Does the kiss mean I have feelings for Jonah? Was Daryl right all along that I could find someone better for me than him? Why was he talking to Carol like that? The ache in my heart makes me wish Glenn was here so I could talk to him. Things with him were easy.

The image of his death hits me like a cinder block. I want him here so badly it makes my stomach sick. I lay back down on my bed, staring at the ceiling. I imagine his laugh and realize that as days have passed, I've forgotten so much about him and the way he was.

Suddenly, I'm filled with anger. I'm angry at the world and how it takes away from me the people I love. Angry at Daryl for pushing me further and further from him. Angry at myself for kissing Jonah and liking it.

I haven't seen him since it happened two days ago. I'm honestly surprised he hasn't come looking for me to run more tests. I don't know what to do. I don't know what to say to him. I'm drowning in my own thoughts. The anger fades and all I feel like doing is crying. I decide that I need to talk to Daryl. I need to see him. I need to ask him about Carol. I need to figure everything out. I can't live like this. I can't waste any more time.

It takes a lot of hunting around but I eventually find him outside on the other side of the fence, hunting. I call his name as I open the gate and catch up to him. Even with my two jackets on, I'm freezing. Every time I exhale I can see my breath.

He stands in front of me with his crossbow at his side. A black jacket hugs his broad shoulders.
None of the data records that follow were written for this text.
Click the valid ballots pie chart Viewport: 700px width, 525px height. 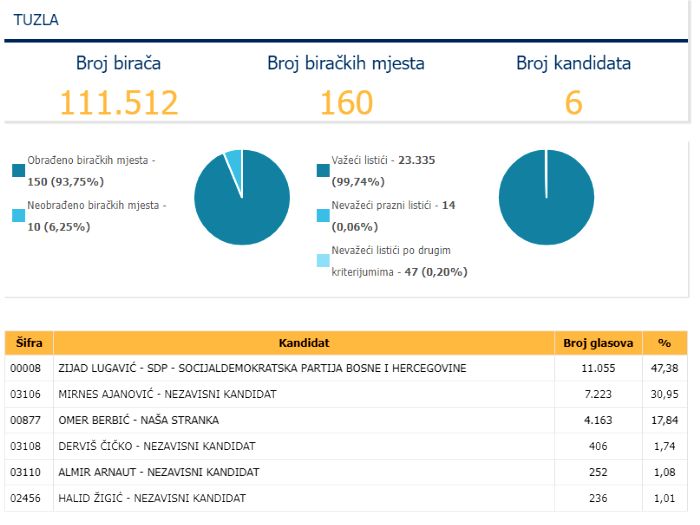(546, 197)
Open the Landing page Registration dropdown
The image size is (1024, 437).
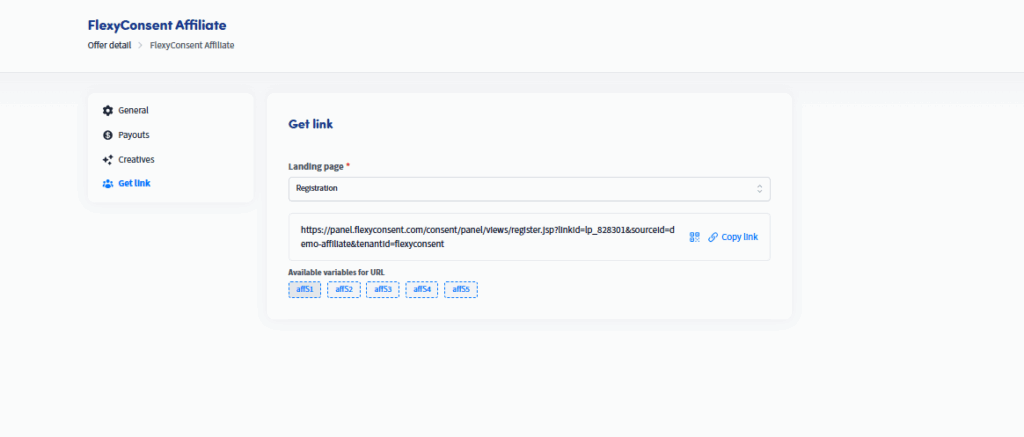[x=528, y=188]
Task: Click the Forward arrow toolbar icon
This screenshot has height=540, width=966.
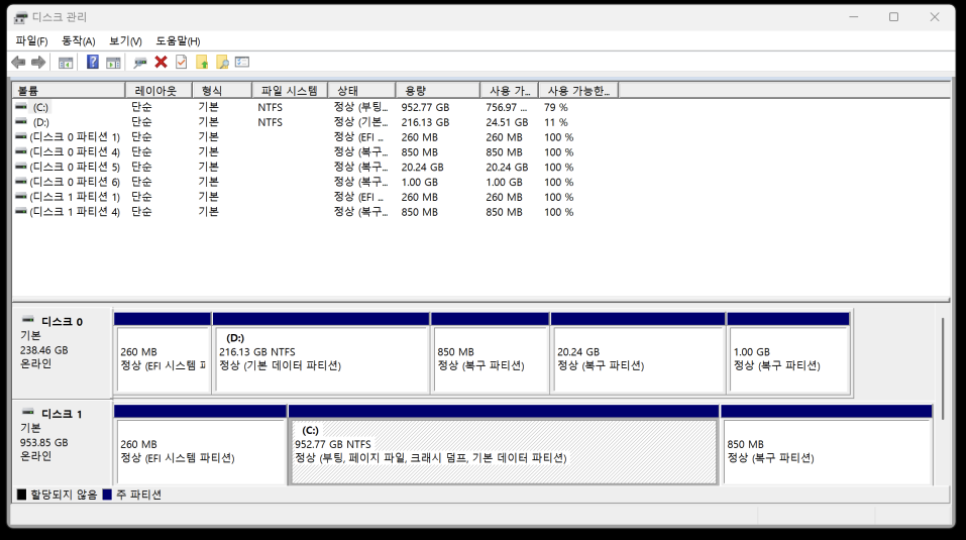Action: point(38,62)
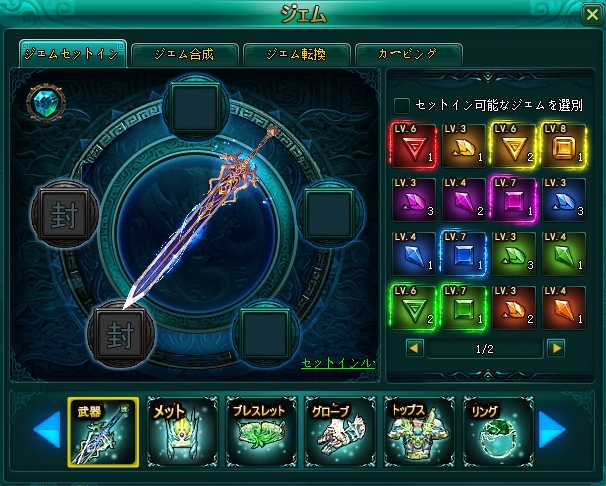Choose the グローブ glove equipment icon
This screenshot has height=486, width=606.
pos(340,432)
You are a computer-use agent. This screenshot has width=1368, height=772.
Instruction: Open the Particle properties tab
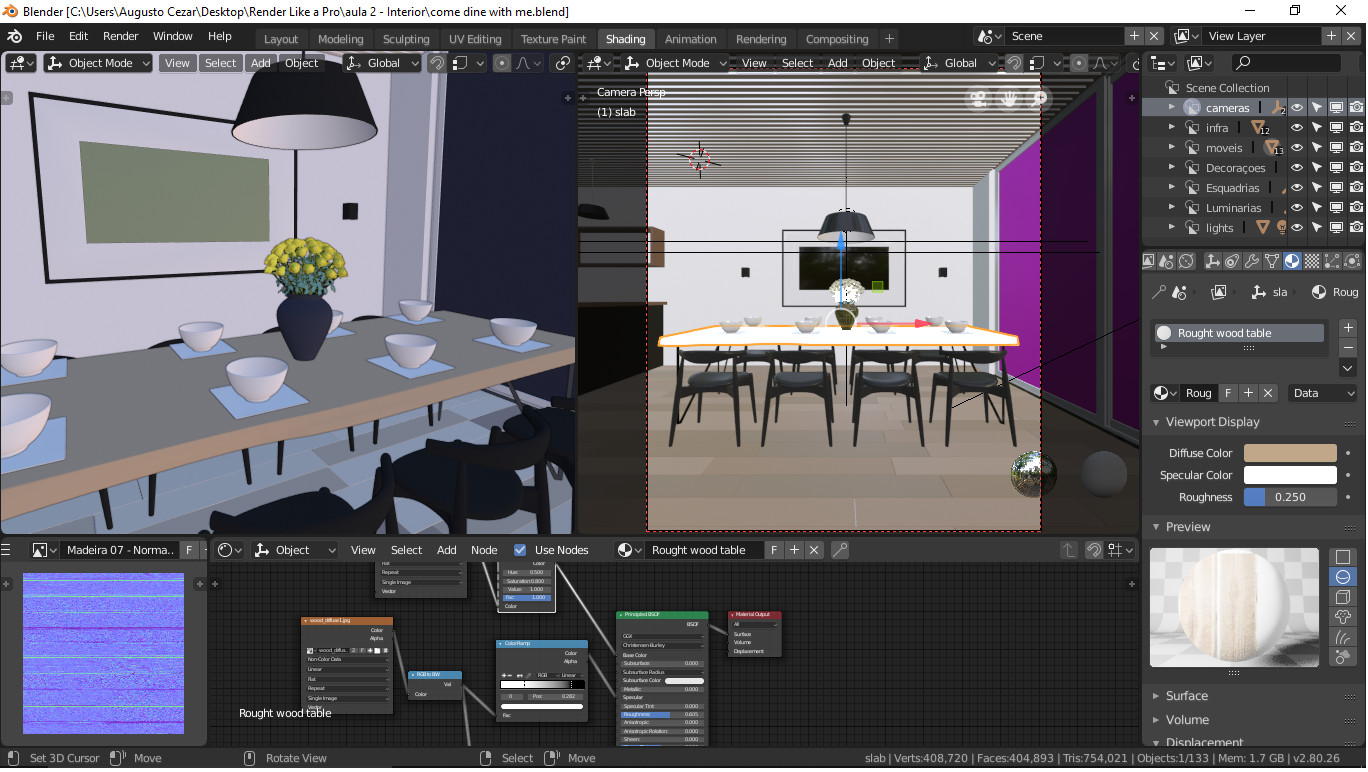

His eyes are a deep blue and he doesn't appear happy to see me.

"What do you want?" he asks.

I decide to go straight to the point. "Did you tell me to try to find someone else because you want to be with Carol?"

He remains silent.

My heart sinks.

"Tell me," I beg. "If that's the way it is just tell me. I can take it." That's a lie; I can't take it.
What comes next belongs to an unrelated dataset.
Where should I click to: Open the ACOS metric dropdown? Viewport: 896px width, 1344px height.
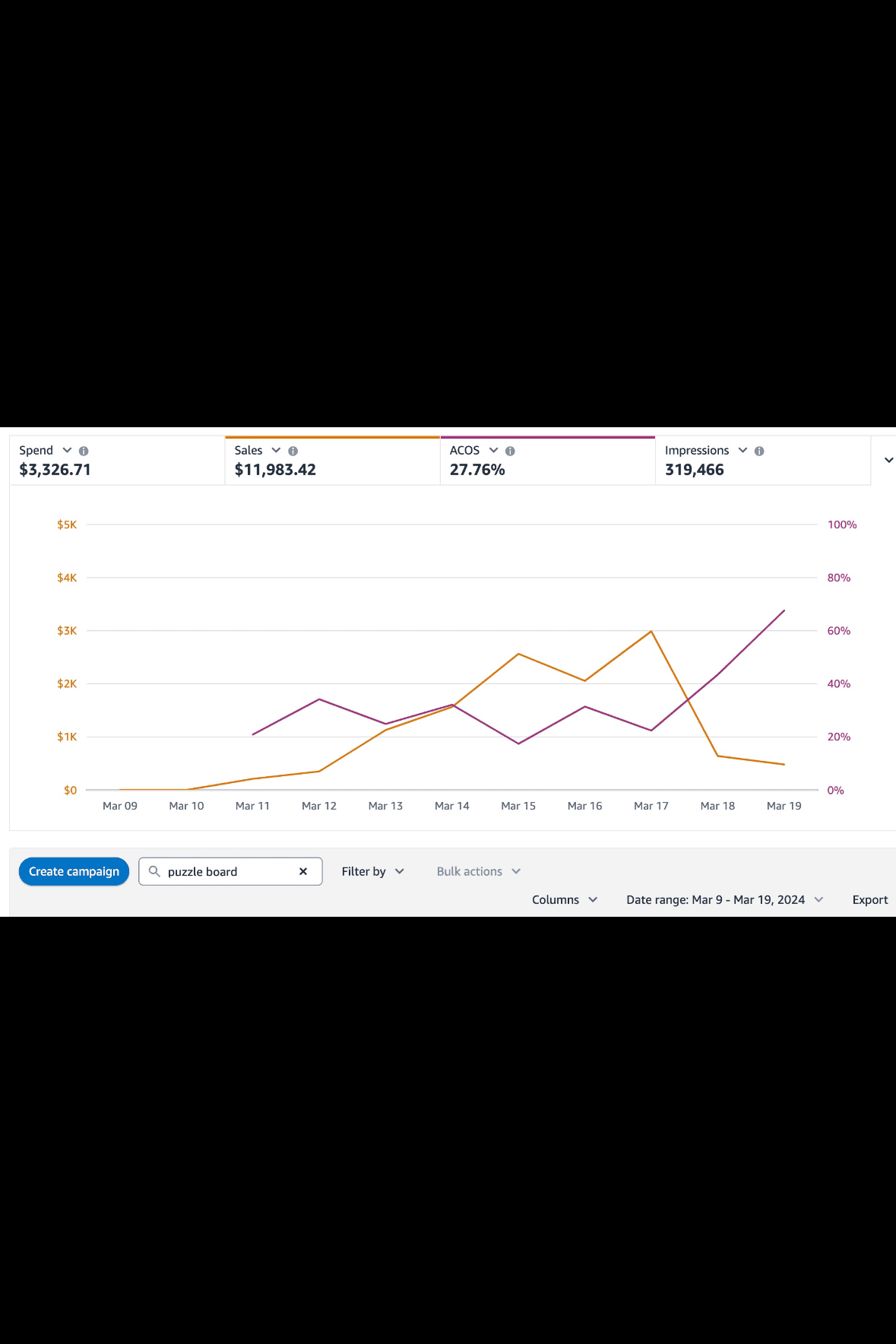(x=493, y=450)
He looks past me, avoiding my eyes.

"Please say something!" I demand.

"No, I don't want Carol." He holds my gaze as he speaks and I know he's telling the truth.

"Then what're we doing?" I question. "Why are we wasting all this time when I know that I want you and you know that you want me? Why're we doing this?" My heart drums in my chest. I can feel that this moment is different. I can see it in his eyes that he wants me just as badly as I want him.

"I'm doing what I know is best," he huffs.

And then the moment's gone. He takes it right from me. Anger floods through my veins; my heart pumps it out like blood. It consumes me. "I'm done!" I scream. "I'm done waiting around for you. I'm done trying to make you want to be with me. I thought I could wait for you, but I can't do it anymore. It's self-torture and I can't do this to myself anymore." The words rush out of my mouth before I even realize what I'm saying.